Purpose of the Study:

  • To propose an entropy-assisted framework for identifying high-quality, non-overlapping financial patterns.
  • To enhance the predictive power of historical patterns for short-term price movements in algorithmic trading.
  • To develop a method that emphasizes pattern balance and predictive purity over forced visual segmentation.

Main Methods:

  • Incorporation of an entropy-based measure as a proxy for information gain in pattern identification.
  • Utilizing historical data to identify patterns exhibiting high one-sided movements and low local entropy.
  • Employing a novel clustering approach that prioritizes balance and quality over strict visual boundaries, contrasting with K-means and GMMs.

Main Results:

  • The entropy-assisted framework successfully identifies informative patterns with consistent behavior over time.
  • The proposed method demonstrates superior performance in achieving balanced representations of Buy and Sell patterns compared to conventional clustering.
  • Case studies on Gold vs.
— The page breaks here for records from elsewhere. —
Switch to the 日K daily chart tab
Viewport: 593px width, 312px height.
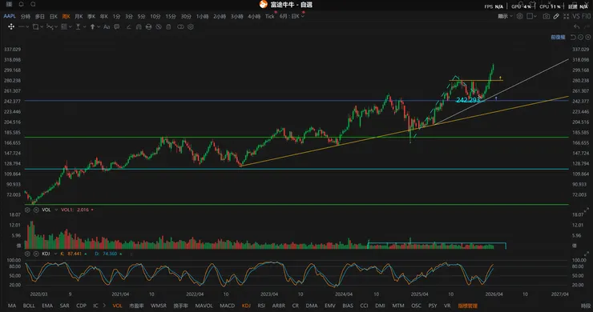54,16
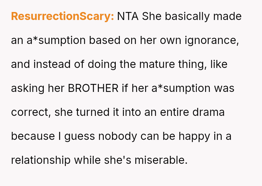Click the word entire
Screen dimensions: 262x186
pyautogui.click(x=176, y=112)
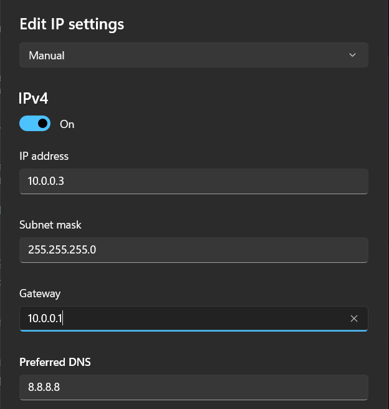The width and height of the screenshot is (389, 409).
Task: Click the 255.255.255.0 subnet value
Action: 62,250
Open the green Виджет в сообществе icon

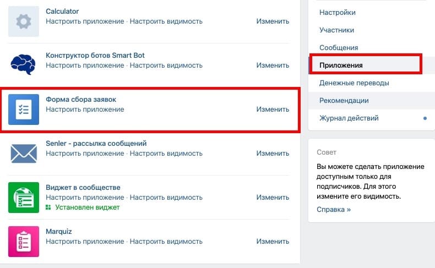[x=24, y=198]
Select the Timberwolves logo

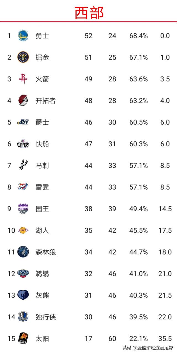point(23,252)
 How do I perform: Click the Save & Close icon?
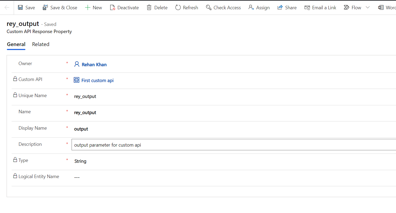(x=45, y=8)
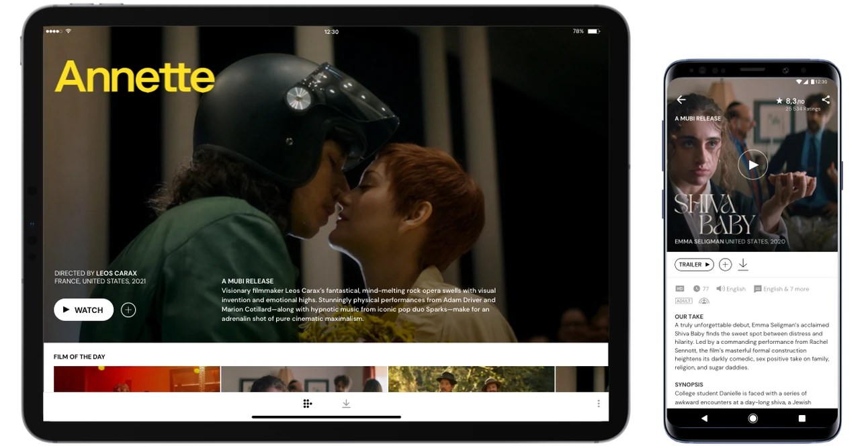The image size is (860, 446).
Task: Tap the share icon on the phone screen
Action: point(825,101)

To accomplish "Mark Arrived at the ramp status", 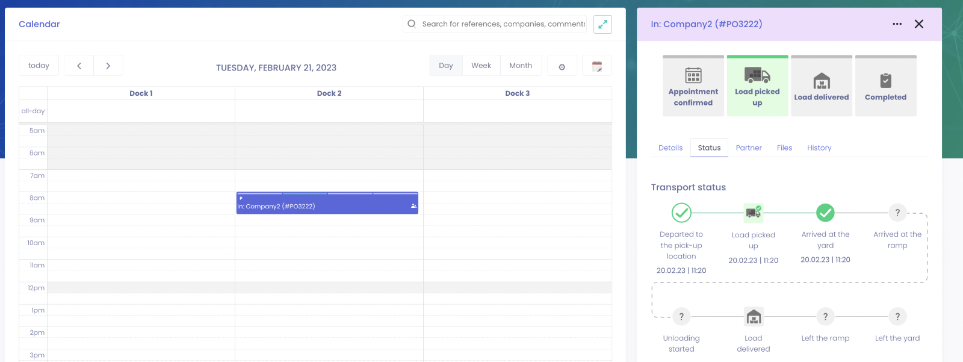I will 897,213.
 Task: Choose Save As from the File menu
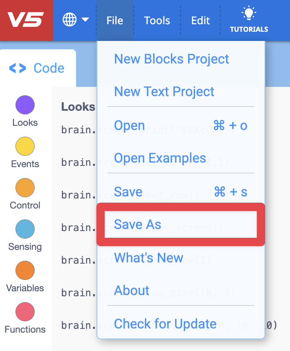click(137, 224)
USD and GBPUSD illustrate the framework's potential for extracting high-quality trading patterns.

Conclusions:

  • The entropy-assisted framework offers a robust approach for extracting high-quality, predictive patterns in financial time series.
  • This method is well-suited for short-term algorithmic trading strategies due to its emphasis on pattern purity and historical profitability.
  • The framework provides a valuable tool for quantitative traders seeking to improve the reliability of their algorithmic strategies.